Herwig De Bruyne, pai do craque belga, abordou as críticas ao desempenho do filho no Mundial 2026, analisou a campanha da Bélgica e falou sobre o futuro do médio do Nápoles na seleção, mostrando-se incerto quanto à sua continuidade.
Face às críticas que têm surgido na Bélgica sobre as exibições de Kevin De Bruyne, o seu pai, Herwig, saiu em defesa do jogador. Numa entrevista ao hbvl, Herwig desvalorizou os comentários negativos, afirmando que já se habituou a esta realidade do futebol.
«Já estou habituado depois de todos estes anos e já não me preocupo com isso. É assim que funciona no futebol. Se o Kevin faz um bom jogo numa semana, é aclamado. Se na semana seguinte joga mal, de repente é considerado demasiado velho», afirmou, acrescentando: «São instantâneos de momentos específicos. Não me preocupo e coloco esses comentários na devida perspetiva. O Kevin não joga sozinho em campo, cada um tem de fazer a sua parte.»

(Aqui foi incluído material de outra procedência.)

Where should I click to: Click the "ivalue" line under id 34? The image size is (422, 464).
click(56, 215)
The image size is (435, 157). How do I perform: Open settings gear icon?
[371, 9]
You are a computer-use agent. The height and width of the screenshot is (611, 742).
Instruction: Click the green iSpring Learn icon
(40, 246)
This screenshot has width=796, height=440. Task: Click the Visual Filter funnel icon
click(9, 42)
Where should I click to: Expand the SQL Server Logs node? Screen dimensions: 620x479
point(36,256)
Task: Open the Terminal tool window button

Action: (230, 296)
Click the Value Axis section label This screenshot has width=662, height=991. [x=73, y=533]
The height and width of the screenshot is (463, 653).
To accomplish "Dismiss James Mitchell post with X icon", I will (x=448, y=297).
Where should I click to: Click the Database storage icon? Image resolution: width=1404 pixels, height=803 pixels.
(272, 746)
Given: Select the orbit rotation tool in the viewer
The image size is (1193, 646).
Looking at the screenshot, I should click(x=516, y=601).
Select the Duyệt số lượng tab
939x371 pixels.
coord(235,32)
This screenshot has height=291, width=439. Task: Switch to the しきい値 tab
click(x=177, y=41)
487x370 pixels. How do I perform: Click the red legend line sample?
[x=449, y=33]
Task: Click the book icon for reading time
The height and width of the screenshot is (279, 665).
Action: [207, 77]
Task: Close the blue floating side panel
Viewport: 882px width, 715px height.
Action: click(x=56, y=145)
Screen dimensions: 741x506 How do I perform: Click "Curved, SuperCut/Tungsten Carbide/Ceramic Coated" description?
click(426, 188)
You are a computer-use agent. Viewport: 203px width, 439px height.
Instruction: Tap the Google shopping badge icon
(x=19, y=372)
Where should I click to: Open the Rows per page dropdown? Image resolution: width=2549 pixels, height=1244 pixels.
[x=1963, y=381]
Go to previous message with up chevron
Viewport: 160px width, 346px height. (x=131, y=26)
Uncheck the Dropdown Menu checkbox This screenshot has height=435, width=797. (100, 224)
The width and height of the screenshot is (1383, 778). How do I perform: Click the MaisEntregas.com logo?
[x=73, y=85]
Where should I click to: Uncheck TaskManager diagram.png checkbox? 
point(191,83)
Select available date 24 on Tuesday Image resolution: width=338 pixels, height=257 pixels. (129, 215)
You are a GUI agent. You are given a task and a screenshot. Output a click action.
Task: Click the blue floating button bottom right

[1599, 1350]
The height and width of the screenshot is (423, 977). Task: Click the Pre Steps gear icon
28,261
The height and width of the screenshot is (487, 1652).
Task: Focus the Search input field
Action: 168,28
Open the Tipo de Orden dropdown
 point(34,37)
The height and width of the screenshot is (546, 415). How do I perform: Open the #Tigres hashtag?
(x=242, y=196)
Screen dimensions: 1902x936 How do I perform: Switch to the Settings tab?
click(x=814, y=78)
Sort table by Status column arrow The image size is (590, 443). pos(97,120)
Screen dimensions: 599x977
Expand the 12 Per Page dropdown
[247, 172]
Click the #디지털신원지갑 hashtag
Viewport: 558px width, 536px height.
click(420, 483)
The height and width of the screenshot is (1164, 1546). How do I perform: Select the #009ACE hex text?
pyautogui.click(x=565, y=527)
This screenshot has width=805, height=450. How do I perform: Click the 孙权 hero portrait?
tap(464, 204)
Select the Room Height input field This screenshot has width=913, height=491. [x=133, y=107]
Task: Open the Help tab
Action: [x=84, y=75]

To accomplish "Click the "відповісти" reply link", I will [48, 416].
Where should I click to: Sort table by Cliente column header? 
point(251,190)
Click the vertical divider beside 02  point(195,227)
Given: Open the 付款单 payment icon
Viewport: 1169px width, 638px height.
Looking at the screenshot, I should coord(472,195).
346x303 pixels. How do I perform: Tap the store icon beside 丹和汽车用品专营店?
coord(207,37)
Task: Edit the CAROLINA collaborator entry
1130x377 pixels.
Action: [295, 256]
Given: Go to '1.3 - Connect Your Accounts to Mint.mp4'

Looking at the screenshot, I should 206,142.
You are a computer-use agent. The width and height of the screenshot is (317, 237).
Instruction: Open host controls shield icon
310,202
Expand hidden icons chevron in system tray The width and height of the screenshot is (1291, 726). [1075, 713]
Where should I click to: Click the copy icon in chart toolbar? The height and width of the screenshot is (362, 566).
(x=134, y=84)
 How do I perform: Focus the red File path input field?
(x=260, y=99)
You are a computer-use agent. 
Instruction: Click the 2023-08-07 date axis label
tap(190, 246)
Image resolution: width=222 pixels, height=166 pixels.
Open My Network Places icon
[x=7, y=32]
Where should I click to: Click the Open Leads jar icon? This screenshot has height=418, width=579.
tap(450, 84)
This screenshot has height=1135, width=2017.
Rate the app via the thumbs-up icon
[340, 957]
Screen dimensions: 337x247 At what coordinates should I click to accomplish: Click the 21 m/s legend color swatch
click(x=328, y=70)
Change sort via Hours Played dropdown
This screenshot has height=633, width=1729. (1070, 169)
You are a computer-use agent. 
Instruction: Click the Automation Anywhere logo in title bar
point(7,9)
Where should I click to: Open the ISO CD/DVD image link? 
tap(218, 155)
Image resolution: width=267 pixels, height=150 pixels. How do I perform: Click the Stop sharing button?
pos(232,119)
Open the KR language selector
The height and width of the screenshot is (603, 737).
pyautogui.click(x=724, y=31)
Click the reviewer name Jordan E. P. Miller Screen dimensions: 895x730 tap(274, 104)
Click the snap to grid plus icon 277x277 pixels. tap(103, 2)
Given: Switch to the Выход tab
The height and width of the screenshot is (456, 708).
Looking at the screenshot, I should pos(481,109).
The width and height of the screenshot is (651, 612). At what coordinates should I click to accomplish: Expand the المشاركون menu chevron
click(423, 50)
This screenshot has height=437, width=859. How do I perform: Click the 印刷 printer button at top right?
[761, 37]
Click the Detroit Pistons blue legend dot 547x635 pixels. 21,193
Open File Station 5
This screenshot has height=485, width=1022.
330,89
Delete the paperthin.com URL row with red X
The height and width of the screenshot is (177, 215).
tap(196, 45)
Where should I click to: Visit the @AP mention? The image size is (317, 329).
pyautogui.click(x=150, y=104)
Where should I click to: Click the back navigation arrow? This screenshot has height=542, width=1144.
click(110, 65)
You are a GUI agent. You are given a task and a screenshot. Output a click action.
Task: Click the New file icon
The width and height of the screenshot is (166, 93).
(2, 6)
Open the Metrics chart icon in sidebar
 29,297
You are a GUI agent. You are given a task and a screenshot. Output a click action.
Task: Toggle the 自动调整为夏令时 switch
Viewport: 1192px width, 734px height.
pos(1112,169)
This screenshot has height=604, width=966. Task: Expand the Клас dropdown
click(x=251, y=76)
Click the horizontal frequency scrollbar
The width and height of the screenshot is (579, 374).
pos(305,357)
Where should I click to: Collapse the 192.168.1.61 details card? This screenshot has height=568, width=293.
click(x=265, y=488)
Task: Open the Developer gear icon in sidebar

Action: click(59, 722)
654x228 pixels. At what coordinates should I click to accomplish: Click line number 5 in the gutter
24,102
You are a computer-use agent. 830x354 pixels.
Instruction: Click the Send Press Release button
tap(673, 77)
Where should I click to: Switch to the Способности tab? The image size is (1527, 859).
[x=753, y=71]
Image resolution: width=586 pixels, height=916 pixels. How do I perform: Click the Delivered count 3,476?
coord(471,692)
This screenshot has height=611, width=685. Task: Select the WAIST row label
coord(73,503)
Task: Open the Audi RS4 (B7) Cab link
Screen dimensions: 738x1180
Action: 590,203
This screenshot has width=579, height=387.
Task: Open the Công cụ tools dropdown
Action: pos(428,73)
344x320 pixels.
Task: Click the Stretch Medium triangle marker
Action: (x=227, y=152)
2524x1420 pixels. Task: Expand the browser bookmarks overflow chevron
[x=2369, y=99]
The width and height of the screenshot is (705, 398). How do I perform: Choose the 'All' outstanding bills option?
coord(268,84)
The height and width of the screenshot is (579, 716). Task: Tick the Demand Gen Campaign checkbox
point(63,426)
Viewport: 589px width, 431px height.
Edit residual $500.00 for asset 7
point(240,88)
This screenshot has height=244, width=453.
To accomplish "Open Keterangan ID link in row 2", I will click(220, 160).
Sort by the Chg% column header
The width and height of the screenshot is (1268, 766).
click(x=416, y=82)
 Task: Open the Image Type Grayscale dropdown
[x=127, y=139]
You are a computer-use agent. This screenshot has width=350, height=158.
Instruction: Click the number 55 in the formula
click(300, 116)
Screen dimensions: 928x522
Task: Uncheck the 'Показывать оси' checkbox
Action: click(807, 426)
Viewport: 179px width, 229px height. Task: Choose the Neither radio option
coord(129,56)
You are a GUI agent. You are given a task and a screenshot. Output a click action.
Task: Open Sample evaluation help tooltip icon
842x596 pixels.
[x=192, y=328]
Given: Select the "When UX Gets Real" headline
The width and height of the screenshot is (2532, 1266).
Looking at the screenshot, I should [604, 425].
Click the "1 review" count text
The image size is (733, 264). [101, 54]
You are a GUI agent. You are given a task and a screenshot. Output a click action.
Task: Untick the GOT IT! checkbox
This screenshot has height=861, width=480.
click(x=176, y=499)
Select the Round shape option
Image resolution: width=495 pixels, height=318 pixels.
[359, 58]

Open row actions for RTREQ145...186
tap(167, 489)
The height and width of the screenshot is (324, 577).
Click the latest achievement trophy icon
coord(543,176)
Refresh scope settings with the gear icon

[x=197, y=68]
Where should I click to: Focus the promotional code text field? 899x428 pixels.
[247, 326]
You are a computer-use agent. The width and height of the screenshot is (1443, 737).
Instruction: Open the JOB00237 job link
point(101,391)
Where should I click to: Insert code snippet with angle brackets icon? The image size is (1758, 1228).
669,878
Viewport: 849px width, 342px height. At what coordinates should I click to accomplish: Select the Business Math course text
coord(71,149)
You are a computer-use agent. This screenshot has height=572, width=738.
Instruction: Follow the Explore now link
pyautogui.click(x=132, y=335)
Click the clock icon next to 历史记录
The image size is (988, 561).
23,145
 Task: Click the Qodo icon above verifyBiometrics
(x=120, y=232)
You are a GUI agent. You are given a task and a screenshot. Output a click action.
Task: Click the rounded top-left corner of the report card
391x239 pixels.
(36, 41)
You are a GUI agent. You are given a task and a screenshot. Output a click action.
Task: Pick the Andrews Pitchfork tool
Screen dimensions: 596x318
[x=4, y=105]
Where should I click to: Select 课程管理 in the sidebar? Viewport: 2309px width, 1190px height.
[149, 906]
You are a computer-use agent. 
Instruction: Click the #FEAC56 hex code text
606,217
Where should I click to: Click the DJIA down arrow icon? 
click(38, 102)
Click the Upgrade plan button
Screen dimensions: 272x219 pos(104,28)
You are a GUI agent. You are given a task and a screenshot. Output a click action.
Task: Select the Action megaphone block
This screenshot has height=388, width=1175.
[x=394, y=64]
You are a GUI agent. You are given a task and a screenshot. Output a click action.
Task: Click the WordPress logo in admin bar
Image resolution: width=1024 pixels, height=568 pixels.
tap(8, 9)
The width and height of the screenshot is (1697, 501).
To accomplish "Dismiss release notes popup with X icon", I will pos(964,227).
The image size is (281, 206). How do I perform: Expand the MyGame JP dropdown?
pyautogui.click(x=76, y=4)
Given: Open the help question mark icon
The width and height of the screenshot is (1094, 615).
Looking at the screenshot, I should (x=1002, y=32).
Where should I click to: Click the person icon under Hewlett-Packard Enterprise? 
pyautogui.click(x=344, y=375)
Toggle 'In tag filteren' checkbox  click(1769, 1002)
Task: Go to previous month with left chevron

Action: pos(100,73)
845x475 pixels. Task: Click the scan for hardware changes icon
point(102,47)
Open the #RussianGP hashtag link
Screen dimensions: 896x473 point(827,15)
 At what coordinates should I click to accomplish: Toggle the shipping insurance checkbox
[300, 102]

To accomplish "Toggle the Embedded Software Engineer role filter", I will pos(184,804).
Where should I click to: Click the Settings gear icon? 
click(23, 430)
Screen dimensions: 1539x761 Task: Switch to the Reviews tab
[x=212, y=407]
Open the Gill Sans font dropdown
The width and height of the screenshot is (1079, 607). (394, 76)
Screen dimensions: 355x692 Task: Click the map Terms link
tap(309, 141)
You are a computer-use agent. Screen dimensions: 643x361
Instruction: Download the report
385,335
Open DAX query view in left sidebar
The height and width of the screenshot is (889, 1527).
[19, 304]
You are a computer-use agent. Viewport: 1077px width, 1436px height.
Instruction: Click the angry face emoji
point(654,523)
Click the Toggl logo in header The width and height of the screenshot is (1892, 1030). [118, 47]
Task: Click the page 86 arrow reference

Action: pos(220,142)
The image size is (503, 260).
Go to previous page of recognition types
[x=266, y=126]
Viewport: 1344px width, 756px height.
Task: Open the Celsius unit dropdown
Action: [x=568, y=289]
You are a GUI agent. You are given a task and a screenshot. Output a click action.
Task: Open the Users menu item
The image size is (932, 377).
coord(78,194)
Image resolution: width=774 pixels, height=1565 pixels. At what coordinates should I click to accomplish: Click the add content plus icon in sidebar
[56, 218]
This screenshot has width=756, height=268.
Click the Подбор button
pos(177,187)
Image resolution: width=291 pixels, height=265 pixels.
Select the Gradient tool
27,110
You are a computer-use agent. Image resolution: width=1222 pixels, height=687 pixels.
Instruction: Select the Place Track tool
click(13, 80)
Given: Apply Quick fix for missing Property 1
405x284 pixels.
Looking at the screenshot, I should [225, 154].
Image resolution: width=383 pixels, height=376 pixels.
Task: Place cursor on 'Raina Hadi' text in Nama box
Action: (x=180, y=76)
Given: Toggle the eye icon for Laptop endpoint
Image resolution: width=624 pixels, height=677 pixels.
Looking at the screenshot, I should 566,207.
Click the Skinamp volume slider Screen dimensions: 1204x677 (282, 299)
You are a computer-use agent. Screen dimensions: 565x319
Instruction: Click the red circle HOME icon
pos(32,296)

Herwig De Bruyne assistiu ao jogo contra o Senegal em Seattle. Analisando o percurso da Bélgica no torneio, o pai do jogador considerou que, apesar das dificuldades, a qualificação foi merecida. «Em princípio, não nos devemos queixar. Aparentemente, jogámos menos bem nos dois primeiros jogos, mas olhem para os outros grupos. Países como Espanha e Inglaterra também tiveram de lutar», comentou. Sobre o jogo com o Senegal, admitiu ter sido «muito difícil», mas que a equipa conseguiu o objetivo. «Devemos estar contentes por termos passado à fase seguinte, considerando quantos resultados surpreendentes já ocorreram neste torneio», concluiu.
Quanto ao futuro de Kevin De Bruyne nos Diabos Vermelhos, nem o próprio pai tem certezas. «Só ele pode tomar essa decisão. Dependerá, antes de mais, do seu físico e de como reagirá nos próximos anos», explicou Herwig, lembrando que o filho já sofreu duas lesões graves aos 35 anos e que o seu corpo ressente-se de 18 anos de futebol profissional.
Apesar disso, a motivação não parece ser um problema. «Enquanto o Kevin puder, continuará. Não está no seu caráter desistir. Portanto, se ele puder continuar a dar um contributo importante, continuará a ser um Diabo Vermelho. Mas se sentir que já não é o caso, então não prolongará a sua carreira internacional», declarou o pai, que não pretende influenciar a decisão do filho: «Verei o que o Kevin decidirá. Certamente não o forçarei, é uma escolha dele.»